- _Do this_:
Convert the records below into a Markdown table with the columns Number and Line, one numbered row for each line and no rows for blank lines.

- _Data entries_:

+===+

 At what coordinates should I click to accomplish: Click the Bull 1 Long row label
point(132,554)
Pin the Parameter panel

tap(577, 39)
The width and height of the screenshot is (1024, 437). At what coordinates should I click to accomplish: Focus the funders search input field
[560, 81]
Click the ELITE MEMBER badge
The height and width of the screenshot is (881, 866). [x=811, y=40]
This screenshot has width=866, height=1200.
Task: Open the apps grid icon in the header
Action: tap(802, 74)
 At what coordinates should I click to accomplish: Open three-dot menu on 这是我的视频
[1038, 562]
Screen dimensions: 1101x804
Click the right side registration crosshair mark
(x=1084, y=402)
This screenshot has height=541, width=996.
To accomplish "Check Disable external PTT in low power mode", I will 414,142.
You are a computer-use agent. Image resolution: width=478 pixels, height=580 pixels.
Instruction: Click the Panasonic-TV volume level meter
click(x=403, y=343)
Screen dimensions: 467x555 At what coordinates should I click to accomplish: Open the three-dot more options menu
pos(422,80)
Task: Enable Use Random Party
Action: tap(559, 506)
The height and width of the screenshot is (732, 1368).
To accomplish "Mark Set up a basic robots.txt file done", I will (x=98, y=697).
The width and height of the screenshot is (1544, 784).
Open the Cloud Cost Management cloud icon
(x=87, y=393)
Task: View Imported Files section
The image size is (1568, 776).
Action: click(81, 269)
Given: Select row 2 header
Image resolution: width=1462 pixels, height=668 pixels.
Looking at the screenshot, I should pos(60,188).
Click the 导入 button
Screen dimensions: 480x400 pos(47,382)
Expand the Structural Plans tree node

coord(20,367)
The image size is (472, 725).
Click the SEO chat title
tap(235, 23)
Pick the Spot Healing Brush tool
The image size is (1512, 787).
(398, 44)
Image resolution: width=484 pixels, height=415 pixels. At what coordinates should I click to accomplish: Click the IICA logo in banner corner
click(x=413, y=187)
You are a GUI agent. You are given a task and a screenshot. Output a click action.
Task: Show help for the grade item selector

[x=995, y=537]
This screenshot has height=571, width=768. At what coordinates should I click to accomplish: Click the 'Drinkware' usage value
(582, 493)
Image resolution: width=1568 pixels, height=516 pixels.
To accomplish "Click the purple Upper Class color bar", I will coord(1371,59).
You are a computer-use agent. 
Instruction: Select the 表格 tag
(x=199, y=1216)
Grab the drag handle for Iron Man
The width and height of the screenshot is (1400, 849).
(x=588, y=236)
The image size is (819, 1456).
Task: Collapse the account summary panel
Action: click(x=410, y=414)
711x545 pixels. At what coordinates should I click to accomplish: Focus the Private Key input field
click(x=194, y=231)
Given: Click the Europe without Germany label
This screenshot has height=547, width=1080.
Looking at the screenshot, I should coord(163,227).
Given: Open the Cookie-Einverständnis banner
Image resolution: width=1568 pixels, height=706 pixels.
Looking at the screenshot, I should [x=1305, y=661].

+===+

- _Output of the task_:
| Number | Line |
|---|---|
| 1 |  At what coordinates should I click to accomplish: Click the Bull 1 Long row label |
| 2 | point(132,554) |
| 3 | Pin the Parameter panel |
| 4 | tap(577, 39) |
| 5 | The width and height of the screenshot is (1024, 437). At what coordinates should I click to accomplish: Focus the funders search input field |
| 6 | [560, 81] |
| 7 | Click the ELITE MEMBER badge |
| 8 | The height and width of the screenshot is (881, 866). [x=811, y=40] |
| 9 | This screenshot has width=866, height=1200. |
| 10 | Task: Open the apps grid icon in the header |
| 11 | Action: tap(802, 74) |
| 12 |  At what coordinates should I click to accomplish: Open three-dot menu on 这是我的视频 |
| 13 | [1038, 562] |
| 14 | Screen dimensions: 1101x804 |
| 15 | Click the right side registration crosshair mark |
| 16 | (x=1084, y=402) |
| 17 | This screenshot has height=541, width=996. |
| 18 | To accomplish "Check Disable external PTT in low power mode", I will 414,142. |
| 19 | You are a computer-use agent. Image resolution: width=478 pixels, height=580 pixels. |
| 20 | Instruction: Click the Panasonic-TV volume level meter |
| 21 | click(x=403, y=343) |
| 22 | Screen dimensions: 467x555 At what coordinates should I click to accomplish: Open the three-dot more options menu |
| 23 | pos(422,80) |
| 24 | Task: Enable Use Random Party |
| 25 | Action: tap(559, 506) |
| 26 | The height and width of the screenshot is (732, 1368). |
| 27 | To accomplish "Mark Set up a basic robots.txt file done", I will (x=98, y=697). |
| 28 | The width and height of the screenshot is (1544, 784). |
| 29 | Open the Cloud Cost Management cloud icon |
| 30 | (x=87, y=393) |
| 31 | Task: View Imported Files section |
| 32 | The image size is (1568, 776). |
| 33 | Action: click(81, 269) |
| 34 | Given: Select row 2 header |
| 35 | Image resolution: width=1462 pixels, height=668 pixels. |
| 36 | Looking at the screenshot, I should pos(60,188). |
| 37 | Click the 导入 button |
| 38 | Screen dimensions: 480x400 pos(47,382) |
| 39 | Expand the Structural Plans tree node |
| 40 | coord(20,367) |
| 41 | The image size is (472, 725). |
| 42 | Click the SEO chat title |
| 43 | tap(235, 23) |
| 44 | Pick the Spot Healing Brush tool |
| 45 | The image size is (1512, 787). |
| 46 | (398, 44) |
| 47 | Image resolution: width=484 pixels, height=415 pixels. At what coordinates should I click to accomplish: Click the IICA logo in banner corner |
| 48 | click(x=413, y=187) |
| 49 | You are a GUI agent. You are given a task and a screenshot. Output a click action. |
| 50 | Task: Show help for the grade item selector |
| 51 | [x=995, y=537] |
| 52 | This screenshot has height=571, width=768. At what coordinates should I click to accomplish: Click the 'Drinkware' usage value |
| 53 | (582, 493) |
| 54 | Image resolution: width=1568 pixels, height=516 pixels. |
| 55 | To accomplish "Click the purple Upper Class color bar", I will coord(1371,59). |
| 56 | You are a computer-use agent.  |
| 57 | Instruction: Select the 表格 tag |
| 58 | (x=199, y=1216) |
| 59 | Grab the drag handle for Iron Man |
| 60 | The width and height of the screenshot is (1400, 849). |
| 61 | (x=588, y=236) |
| 62 | The image size is (819, 1456). |
| 63 | Task: Collapse the account summary panel |
| 64 | Action: click(x=410, y=414) |
| 65 | 711x545 pixels. At what coordinates should I click to accomplish: Focus the Private Key input field |
| 66 | click(x=194, y=231) |
| 67 | Given: Click the Europe without Germany label |
| 68 | This screenshot has height=547, width=1080. |
| 69 | Looking at the screenshot, I should coord(163,227). |
| 70 | Given: Open the Cookie-Einverständnis banner |
| 71 | Image resolution: width=1568 pixels, height=706 pixels. |
| 72 | Looking at the screenshot, I should [x=1305, y=661]. |